Qala (Dimri) is the only child of Urmila Manjushree (Swastika Mukherjee), a famous singer who is the widow of an even more renowned musician that died before his daughter’s birth. Qala had a twin brother who did not survive, with the doctor noting that sometimes the stronger of the two fetuses will take the nutrients meant for the other. Urmila spends the rest of Qala’s life punishing the girl for this.
The movie opens with Qala at the height of her fame. She’s the most popular singer in the burgeoning Calcutta movie industry in the 1930s, and she’s just earned her first gold record. She lives in a gorgeous art nouveau home from which she grants interviews to a room full of reporters clad in sage green suits. But her achievements still aren’t enough to win her distant mother’s approval.
Through flashbacks, we learn that music isn’t Qala’s passion, but something she does because her mother demands it. That changes when Urmila meets Jagan (Babil Khan, Irrfan’s son in his film debut), a self-taught singer who has no family of his own. Urmila immediately adopts him, hoping to make him into the most popular movie singer in Calcutta. She predicts that one day he’ll earn a gold record. Urmila stops instructing Qala in music and instead tries to find her a husband.

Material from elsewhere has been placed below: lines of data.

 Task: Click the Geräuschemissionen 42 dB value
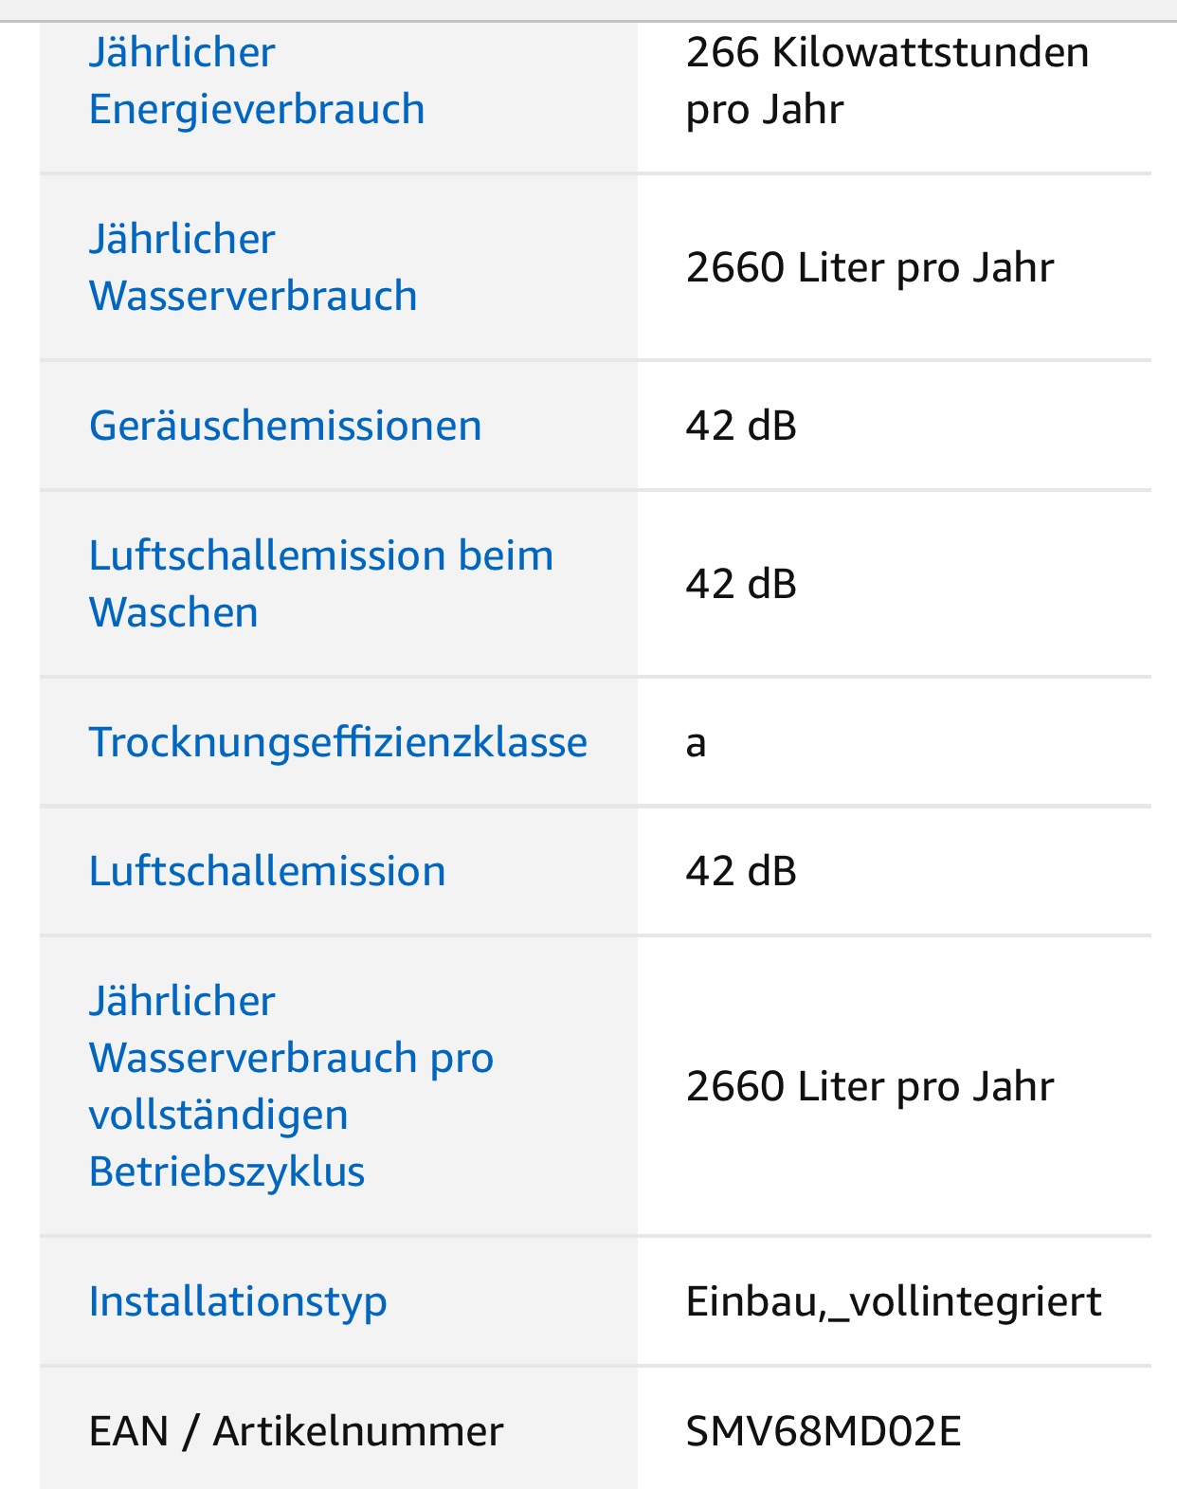[x=741, y=426]
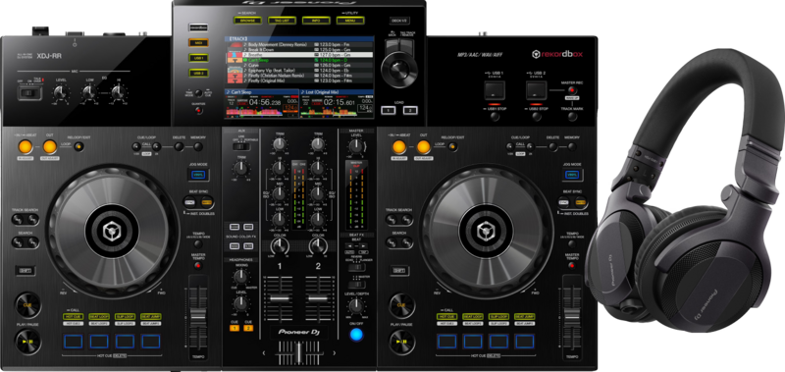Hit the left deck PLAY/PAUSE button
Viewport: 785px width, 372px height.
(x=27, y=342)
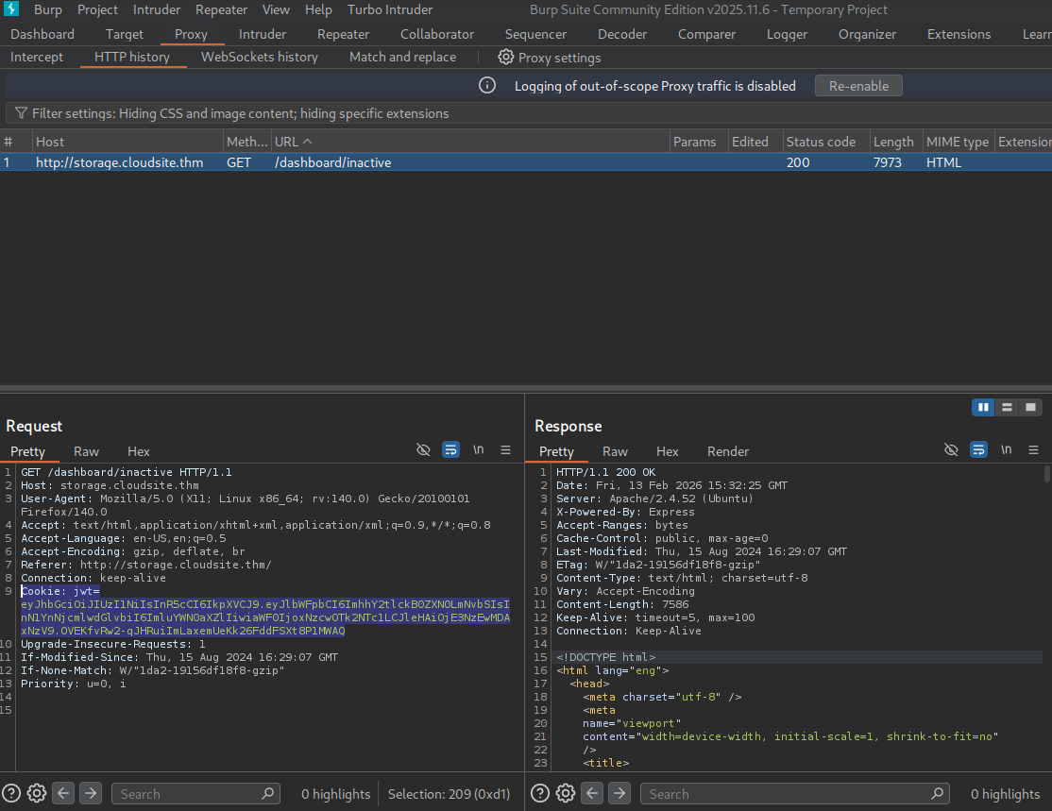Toggle pause updates in the history view

(983, 407)
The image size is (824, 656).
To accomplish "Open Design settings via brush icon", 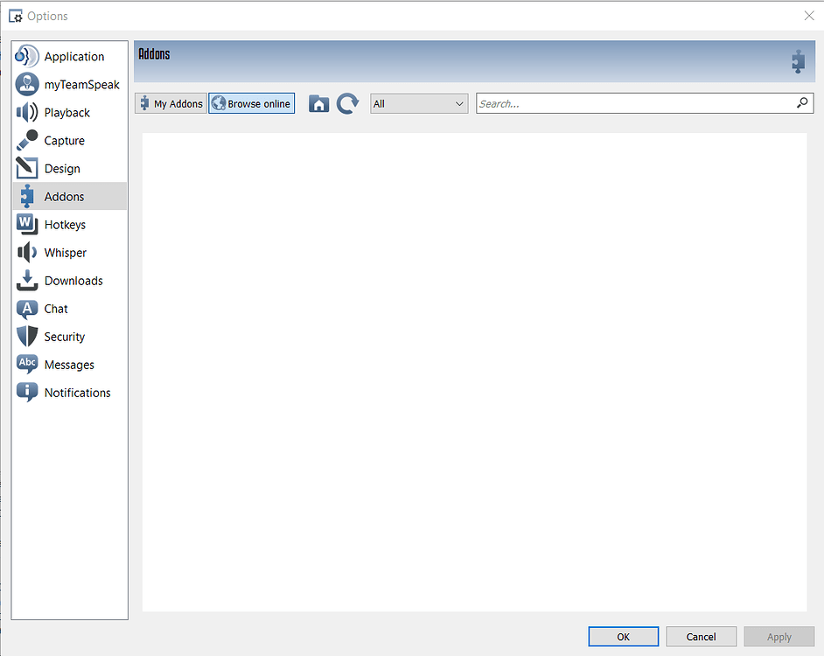I will pyautogui.click(x=26, y=168).
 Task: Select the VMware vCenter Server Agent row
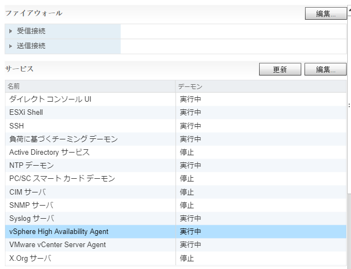176,245
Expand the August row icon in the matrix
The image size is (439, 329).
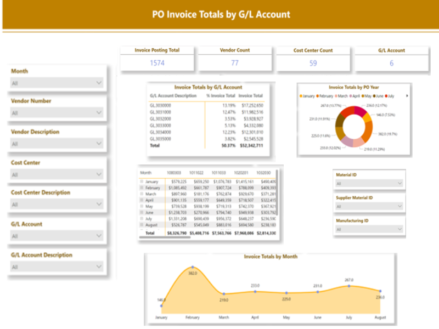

Urmila’s emotional abuse takes its toll on Qala, who has elaborate hallucinations that are interesting to look at but do little to inform her character. Beyond Qala’s psychological damage, there’s little to her personality, almost like she only exists in the scenes we see in the movie. Of course the extent of her mother’s control is extreme, but for Qala to be as devoid of desire or social awareness as she is strains credulity. She’s shown reading in one sequence. However, the point is not to show books as Qala’s window into the outside world, but instead for the audience to notice the symbolism of the title she’s reading.
Dutt is heavy-handed with her metaphors, especially during Qala’s hallucinations and one particular shot of a gargoyle (if you know, you know). Qala‘s message isn’t so subtle that it needs such obvious symbolism. There’s a theme about Qala using her fame to promote women in an industry that relies on women’s involvement on- and off-screen while simultaneously shaming them for it, but it’s only surface level. The film has no subplots.
Still, a period movie set in the worlds of classical and film music and directed by a filmmaker with such a distinct visual style is meant to be watched for more than just its story and characters. In addition to the stunning lighting, filters, costumes, and interiors, the beautiful songs by Amit Trivedi and background score by Sagar Desai demand constant attention from the viewer. Even with its flaws, Qala is an unforgettable sensory experience.